Goal of the exercise:
Please turn the records below into a numbered list, one line per item, with blank lines dropped and the pictures left out.

***

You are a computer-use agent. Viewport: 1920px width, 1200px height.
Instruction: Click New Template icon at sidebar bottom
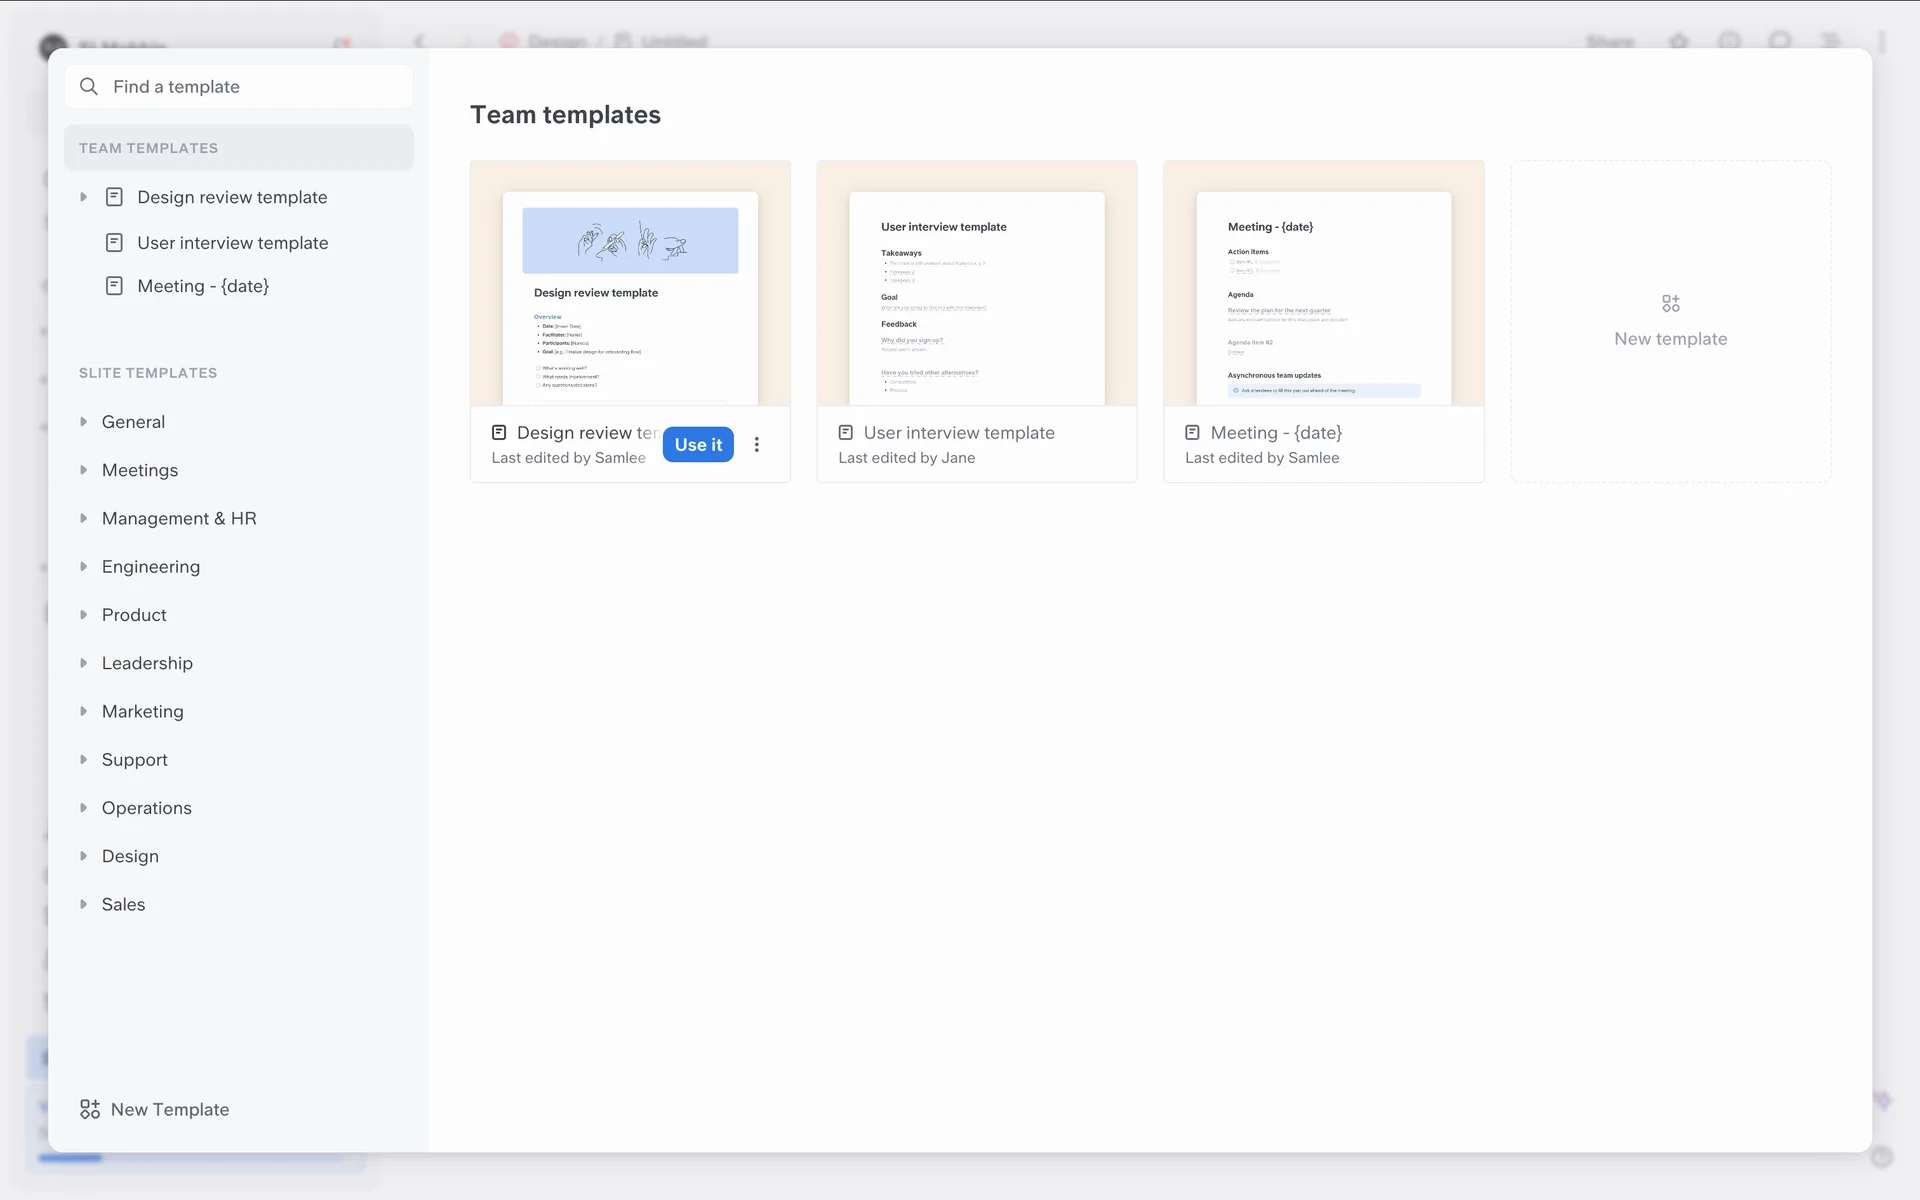pos(90,1109)
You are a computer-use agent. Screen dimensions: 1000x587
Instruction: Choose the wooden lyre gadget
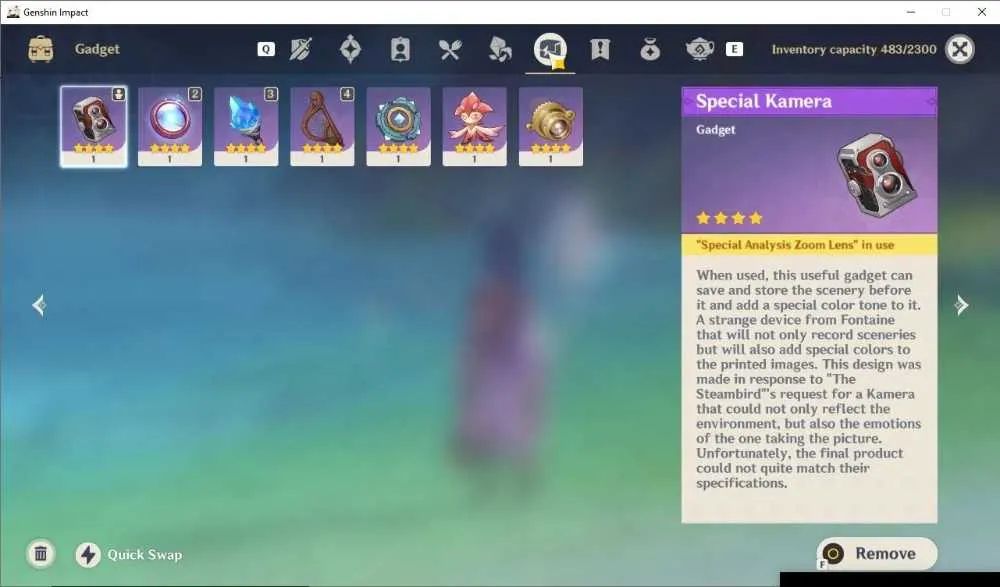pyautogui.click(x=322, y=126)
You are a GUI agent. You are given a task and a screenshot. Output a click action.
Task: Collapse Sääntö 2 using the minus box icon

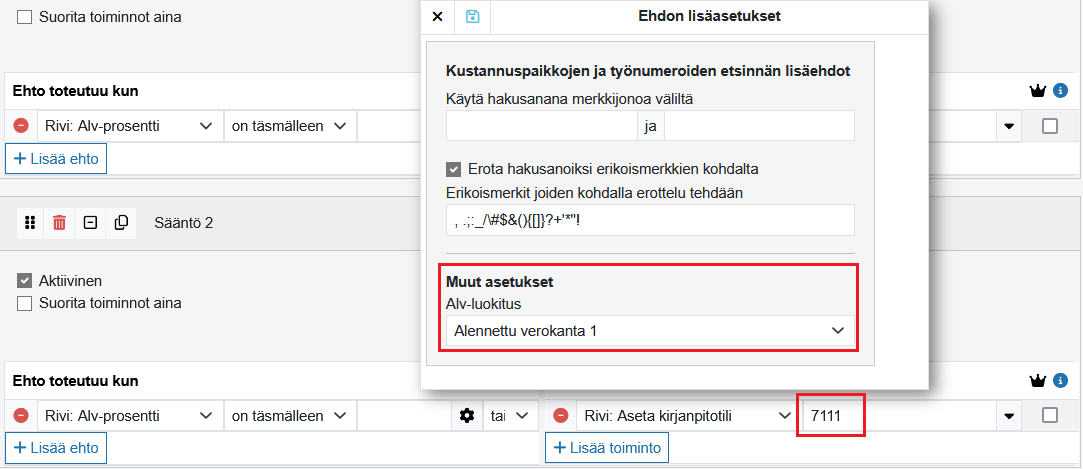pyautogui.click(x=90, y=223)
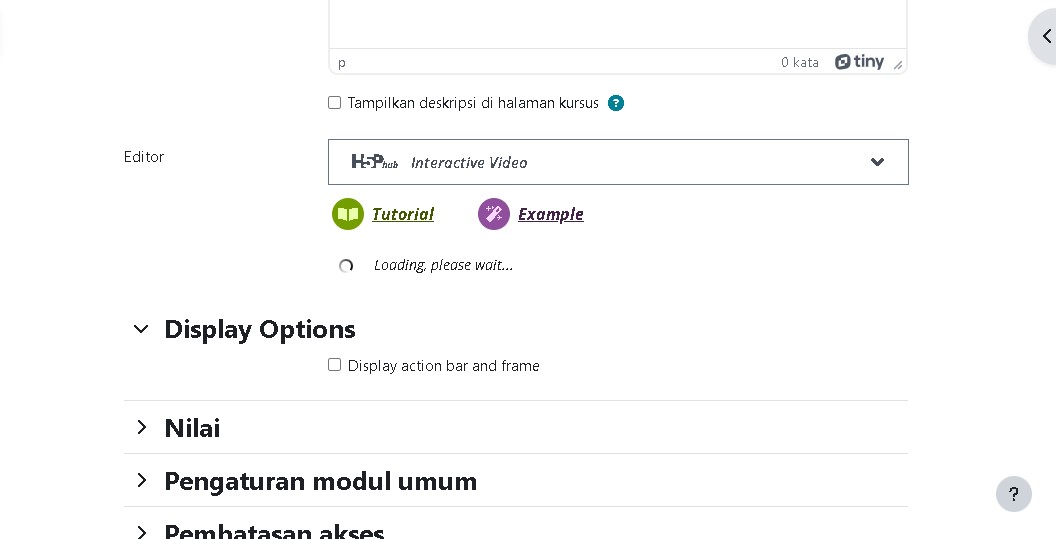Open the Example link
Screen dimensions: 1056x539
(x=550, y=214)
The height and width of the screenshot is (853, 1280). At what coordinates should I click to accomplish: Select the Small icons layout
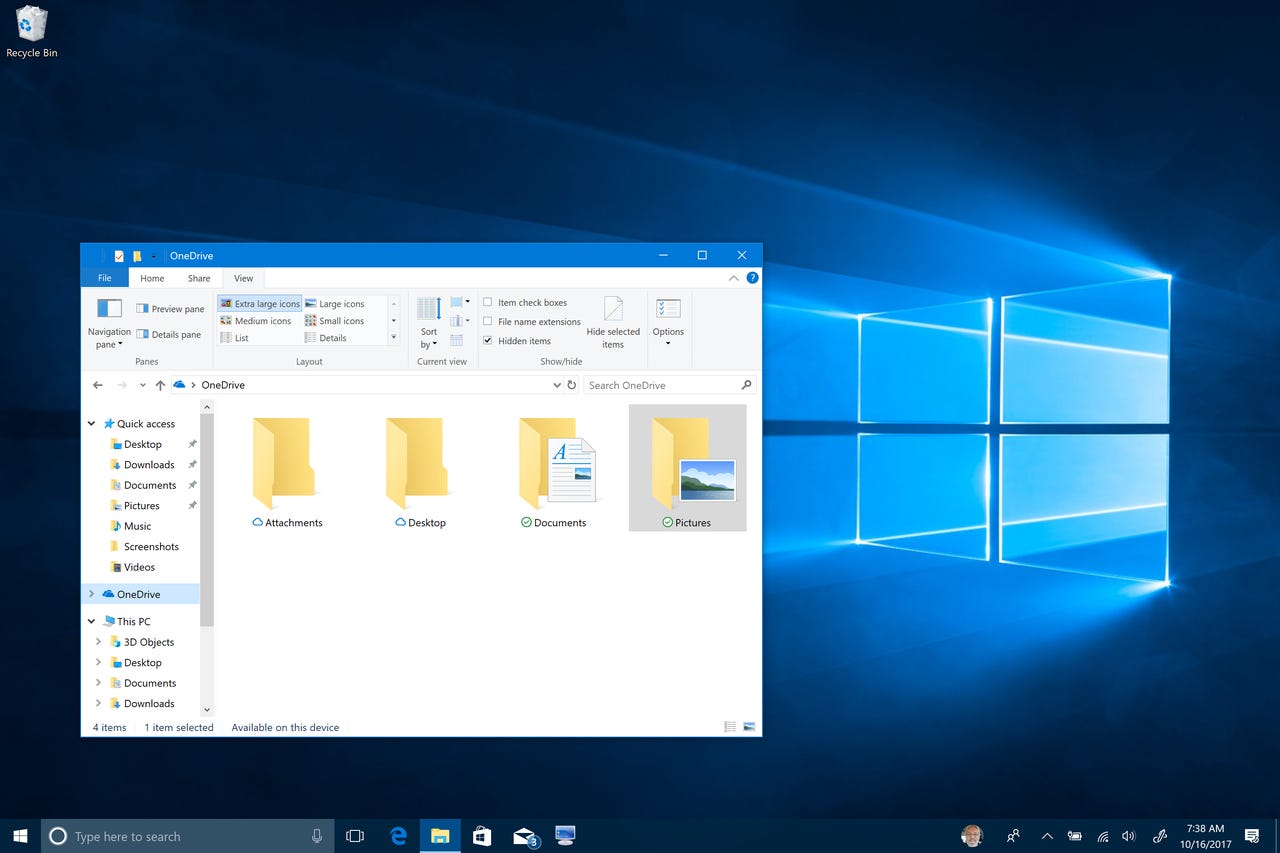coord(336,320)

***

Reply to the exercise:
1. You are a computer-use agent. Viewport: 1920px width, 1200px height.
2. Instruction: Click New Template icon at sidebar bottom
3. pos(90,1109)
4. You are a computer-use agent. Screen dimensions: 1000x587
5. Instruction: Choose the wooden lyre gadget
6. pyautogui.click(x=322, y=126)
7. You are a GUI agent. You are given a task and a screenshot. Output a click action.
8. Task: Collapse Sääntö 2 using the minus box icon
9. pyautogui.click(x=90, y=223)
10. Open the Example link
11. Screen dimensions: 1056x539
12. (x=550, y=214)
13. The height and width of the screenshot is (853, 1280). At what coordinates should I click to accomplish: Select the Small icons layout
14. coord(336,320)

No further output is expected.